* _Testo_:
Il frontman di uno dei gruppi più popolari dei primi anni 2000 è morto, a 47 anni, per un cancro al rene. Le sue canzoni hanno accompagnato un’intera generazione, lasciando un segno indelebile nel rock più ascoltato e amato dal grande pubblico
Brad Arnold, voce e anima dei 3 Doors Down, è scomparso il 7 febbraio, a 47 anni, dopo una lunga lotta contro un tumore al rene in stadio avanzato, diagnosticato alcuni mesi fa. A dare l’annuncio è stata la band con un messaggio affidato ai social, spiegando che il cantante si è spento serenamente nel sonno, circondato dall’affetto dei suoi familiari. Nato artisticamente nel Mississippi, il gruppo si era formato nel 1995 e aveva conosciuto un’ascesa rapidissima: già nel 1999 arrivò la prima nomination ai Grammy grazie a Kryptonite, brano scritto da Arnold quando aveva appena 15 anni, durante le lezioni di matematica.
Voce simbolo del rock anni Duemila
Il successo si consolidò con l’album d’esordio The Better Life (2000), che superò i sei milioni di copie vendute e lanciò singoli diventati simbolo dei primi anni Duemila come Loser, Duck and Run e Be Like That, quest’ultimo incluso nella colonna sonora di American Pie 2. Nel 2003 arrivò una nuova candidatura ai Grammy con When I’m Gone, tratta dal secondo album Away from the Sun, mentre la band proseguì il suo percorso con sei dischi in totale, fino a Us and the Night del 2016. In una nota, i 3 Doors Down hanno ricordato Arnold come un autore capace di rendere il rock mainstream immediato e profondamente emotivo, lasciando un segno duraturo nella cultura musicale di una generazione. Nel maggio scorso il cantante aveva reso pubblica la sua malattia, rivelando la presenza di metastasi ai polmoni, circostanza che aveva costretto il gruppo ad annullare il tour estivo.

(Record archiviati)
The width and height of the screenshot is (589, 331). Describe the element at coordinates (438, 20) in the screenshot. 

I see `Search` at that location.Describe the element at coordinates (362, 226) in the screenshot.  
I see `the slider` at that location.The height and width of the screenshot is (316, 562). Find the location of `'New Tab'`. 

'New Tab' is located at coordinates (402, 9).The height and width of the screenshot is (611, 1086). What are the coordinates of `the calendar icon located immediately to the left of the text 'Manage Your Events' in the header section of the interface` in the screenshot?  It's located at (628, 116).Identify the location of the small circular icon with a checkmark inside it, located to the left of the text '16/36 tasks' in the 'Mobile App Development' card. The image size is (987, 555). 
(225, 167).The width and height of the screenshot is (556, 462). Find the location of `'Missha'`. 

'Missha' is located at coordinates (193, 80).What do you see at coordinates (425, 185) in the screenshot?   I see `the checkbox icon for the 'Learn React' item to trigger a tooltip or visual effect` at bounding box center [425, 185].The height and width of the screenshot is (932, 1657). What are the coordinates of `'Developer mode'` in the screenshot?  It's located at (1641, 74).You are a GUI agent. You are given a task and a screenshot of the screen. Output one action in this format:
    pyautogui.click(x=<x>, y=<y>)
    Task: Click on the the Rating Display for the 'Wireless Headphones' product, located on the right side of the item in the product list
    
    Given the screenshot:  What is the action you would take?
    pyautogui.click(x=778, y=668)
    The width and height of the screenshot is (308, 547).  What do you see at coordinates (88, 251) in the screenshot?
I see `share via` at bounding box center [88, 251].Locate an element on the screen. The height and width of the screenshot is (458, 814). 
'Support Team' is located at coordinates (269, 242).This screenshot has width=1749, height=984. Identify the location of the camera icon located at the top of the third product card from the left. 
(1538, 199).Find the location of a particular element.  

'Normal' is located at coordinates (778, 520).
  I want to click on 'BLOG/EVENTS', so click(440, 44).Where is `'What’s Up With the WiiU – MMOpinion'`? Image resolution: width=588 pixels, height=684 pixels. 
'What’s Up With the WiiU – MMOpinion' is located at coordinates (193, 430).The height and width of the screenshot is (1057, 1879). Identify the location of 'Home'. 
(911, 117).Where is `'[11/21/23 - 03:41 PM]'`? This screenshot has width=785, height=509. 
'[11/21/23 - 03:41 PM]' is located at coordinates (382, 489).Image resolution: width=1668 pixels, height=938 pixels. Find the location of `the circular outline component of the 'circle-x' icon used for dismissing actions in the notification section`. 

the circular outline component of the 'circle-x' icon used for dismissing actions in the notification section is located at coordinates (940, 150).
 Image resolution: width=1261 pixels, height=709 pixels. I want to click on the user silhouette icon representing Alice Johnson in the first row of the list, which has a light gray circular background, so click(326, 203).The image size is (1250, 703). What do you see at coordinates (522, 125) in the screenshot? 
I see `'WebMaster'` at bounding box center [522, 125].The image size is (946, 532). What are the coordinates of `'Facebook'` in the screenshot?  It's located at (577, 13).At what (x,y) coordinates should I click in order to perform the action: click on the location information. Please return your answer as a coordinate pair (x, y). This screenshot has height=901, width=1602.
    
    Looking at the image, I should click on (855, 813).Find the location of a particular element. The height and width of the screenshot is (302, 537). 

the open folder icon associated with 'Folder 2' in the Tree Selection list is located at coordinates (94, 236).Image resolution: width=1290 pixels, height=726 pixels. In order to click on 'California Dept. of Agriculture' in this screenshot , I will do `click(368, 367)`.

* _Compiti da svolgere_:
1. Secondo il testo sulla morte di Brad Arnold, a che età il cantante scrisse Kryptonite?
2. Citi alla lettera dal testo sulla morte di Brad Arnold il passo che si apre con le parole contenenti "Il frontman di" e si chiude con "lezioni di matematica.".
I record provengono da una fonte diversa.

* _Soluzioni degli esercizi_:
1. A 15 anni, durante le lezioni di matematica.

2.
Il frontman di uno dei gruppi più popolari dei primi anni 2000 è morto, a 47 anni, per un cancro al rene. Le sue canzoni hanno accompagnato un’intera generazione, lasciando un segno indelebile nel rock più ascoltato e amato dal grande pubblico
Brad Arnold, voce e anima dei 3 Doors Down, è scomparso il 7 febbraio, a 47 anni, dopo una lunga lotta contro un tumore al rene in stadio avanzato, diagnosticato alcuni mesi fa. A dare l’annuncio è stata la band con un messaggio affidato ai social, spiegando che il cantante si è spento serenamente nel sonno, circondato dall’affetto dei suoi familiari. Nato artisticamente nel Mississippi, il gruppo si era formato nel 1995 e aveva conosciuto un’ascesa rapidissima: già nel 1999 arrivò la prima nomination ai Grammy grazie a Kryptonite, brano scritto da Arnold quando aveva appena 15 anni, durante le lezioni di matematica.